-------- The data

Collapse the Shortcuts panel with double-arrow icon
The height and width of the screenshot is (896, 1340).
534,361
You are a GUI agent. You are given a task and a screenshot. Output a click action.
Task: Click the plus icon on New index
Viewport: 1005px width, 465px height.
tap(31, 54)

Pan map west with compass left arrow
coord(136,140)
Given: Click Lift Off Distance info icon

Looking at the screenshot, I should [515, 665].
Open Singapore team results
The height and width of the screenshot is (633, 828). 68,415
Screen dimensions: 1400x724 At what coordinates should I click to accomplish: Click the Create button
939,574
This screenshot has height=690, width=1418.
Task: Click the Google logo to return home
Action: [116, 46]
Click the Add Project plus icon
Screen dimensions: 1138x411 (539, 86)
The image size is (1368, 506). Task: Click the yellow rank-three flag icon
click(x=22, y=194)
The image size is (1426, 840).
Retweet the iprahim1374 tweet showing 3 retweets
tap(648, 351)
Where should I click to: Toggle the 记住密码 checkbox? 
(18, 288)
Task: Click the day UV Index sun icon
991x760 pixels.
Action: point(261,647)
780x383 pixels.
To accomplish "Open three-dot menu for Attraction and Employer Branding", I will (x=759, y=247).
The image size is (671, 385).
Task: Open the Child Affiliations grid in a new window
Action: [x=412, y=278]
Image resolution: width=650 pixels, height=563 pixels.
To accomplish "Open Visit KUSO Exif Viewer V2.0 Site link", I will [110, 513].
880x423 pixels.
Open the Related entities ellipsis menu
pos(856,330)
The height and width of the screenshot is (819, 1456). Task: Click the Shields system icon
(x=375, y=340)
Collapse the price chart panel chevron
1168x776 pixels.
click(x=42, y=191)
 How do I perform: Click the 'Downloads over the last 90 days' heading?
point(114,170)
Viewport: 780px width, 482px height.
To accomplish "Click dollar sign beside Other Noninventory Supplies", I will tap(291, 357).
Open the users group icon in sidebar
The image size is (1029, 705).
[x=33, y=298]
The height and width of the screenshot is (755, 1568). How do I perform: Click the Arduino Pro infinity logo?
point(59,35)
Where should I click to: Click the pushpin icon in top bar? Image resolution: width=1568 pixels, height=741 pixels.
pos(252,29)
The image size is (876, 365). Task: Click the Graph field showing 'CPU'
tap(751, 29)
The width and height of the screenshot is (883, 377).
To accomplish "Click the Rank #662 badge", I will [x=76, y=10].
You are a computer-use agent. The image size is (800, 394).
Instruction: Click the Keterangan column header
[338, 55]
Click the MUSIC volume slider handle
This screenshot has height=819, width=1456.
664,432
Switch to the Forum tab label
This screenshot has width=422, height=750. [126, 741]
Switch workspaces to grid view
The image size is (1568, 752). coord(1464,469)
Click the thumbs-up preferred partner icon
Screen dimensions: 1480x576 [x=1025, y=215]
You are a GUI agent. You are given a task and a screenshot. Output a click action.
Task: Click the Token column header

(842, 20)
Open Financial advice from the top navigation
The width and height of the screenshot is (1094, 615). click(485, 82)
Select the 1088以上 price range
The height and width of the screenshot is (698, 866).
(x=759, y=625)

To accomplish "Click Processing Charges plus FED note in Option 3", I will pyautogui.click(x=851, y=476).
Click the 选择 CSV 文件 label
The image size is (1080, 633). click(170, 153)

----------------

-- The task --
Retype every line of the material exactly.

-- Written response --
Collapse the Shortcuts panel with double-arrow icon
The height and width of the screenshot is (896, 1340).
534,361
You are a GUI agent. You are given a task and a screenshot. Output a click action.
Task: Click the plus icon on New index
Viewport: 1005px width, 465px height.
tap(31, 54)

Pan map west with compass left arrow
coord(136,140)
Given: Click Lift Off Distance info icon

Looking at the screenshot, I should [515, 665].
Open Singapore team results
The height and width of the screenshot is (633, 828). 68,415
Screen dimensions: 1400x724 At what coordinates should I click to accomplish: Click the Create button
939,574
This screenshot has height=690, width=1418.
Task: Click the Google logo to return home
Action: [116, 46]
Click the Add Project plus icon
Screen dimensions: 1138x411 (539, 86)
The image size is (1368, 506). Task: Click the yellow rank-three flag icon
click(x=22, y=194)
The image size is (1426, 840).
Retweet the iprahim1374 tweet showing 3 retweets
tap(648, 351)
Where should I click to: Toggle the 记住密码 checkbox? 
(18, 288)
Task: Click the day UV Index sun icon
991x760 pixels.
Action: point(261,647)
780x383 pixels.
To accomplish "Open three-dot menu for Attraction and Employer Branding", I will (x=759, y=247).
The image size is (671, 385).
Task: Open the Child Affiliations grid in a new window
Action: [x=412, y=278]
Image resolution: width=650 pixels, height=563 pixels.
To accomplish "Open Visit KUSO Exif Viewer V2.0 Site link", I will [110, 513].
880x423 pixels.
Open the Related entities ellipsis menu
pos(856,330)
The height and width of the screenshot is (819, 1456). Task: Click the Shields system icon
(x=375, y=340)
Collapse the price chart panel chevron
1168x776 pixels.
click(x=42, y=191)
 How do I perform: Click the 'Downloads over the last 90 days' heading?
point(114,170)
Viewport: 780px width, 482px height.
To accomplish "Click dollar sign beside Other Noninventory Supplies", I will tap(291, 357).
Open the users group icon in sidebar
The image size is (1029, 705).
[x=33, y=298]
The height and width of the screenshot is (755, 1568). How do I perform: Click the Arduino Pro infinity logo?
point(59,35)
Where should I click to: Click the pushpin icon in top bar? Image resolution: width=1568 pixels, height=741 pixels.
pos(252,29)
The image size is (876, 365). Task: Click the Graph field showing 'CPU'
tap(751, 29)
The width and height of the screenshot is (883, 377).
To accomplish "Click the Rank #662 badge", I will [x=76, y=10].
You are a computer-use agent. The image size is (800, 394).
Instruction: Click the Keterangan column header
[338, 55]
Click the MUSIC volume slider handle
This screenshot has height=819, width=1456.
664,432
Switch to the Forum tab label
This screenshot has width=422, height=750. [126, 741]
Switch workspaces to grid view
The image size is (1568, 752). coord(1464,469)
Click the thumbs-up preferred partner icon
Screen dimensions: 1480x576 [x=1025, y=215]
You are a GUI agent. You are given a task and a screenshot. Output a click action.
Task: Click the Token column header

(842, 20)
Open Financial advice from the top navigation
The width and height of the screenshot is (1094, 615). click(485, 82)
Select the 1088以上 price range
The height and width of the screenshot is (698, 866).
(x=759, y=625)

To accomplish "Click Processing Charges plus FED note in Option 3", I will pyautogui.click(x=851, y=476).
Click the 选择 CSV 文件 label
The image size is (1080, 633). click(170, 153)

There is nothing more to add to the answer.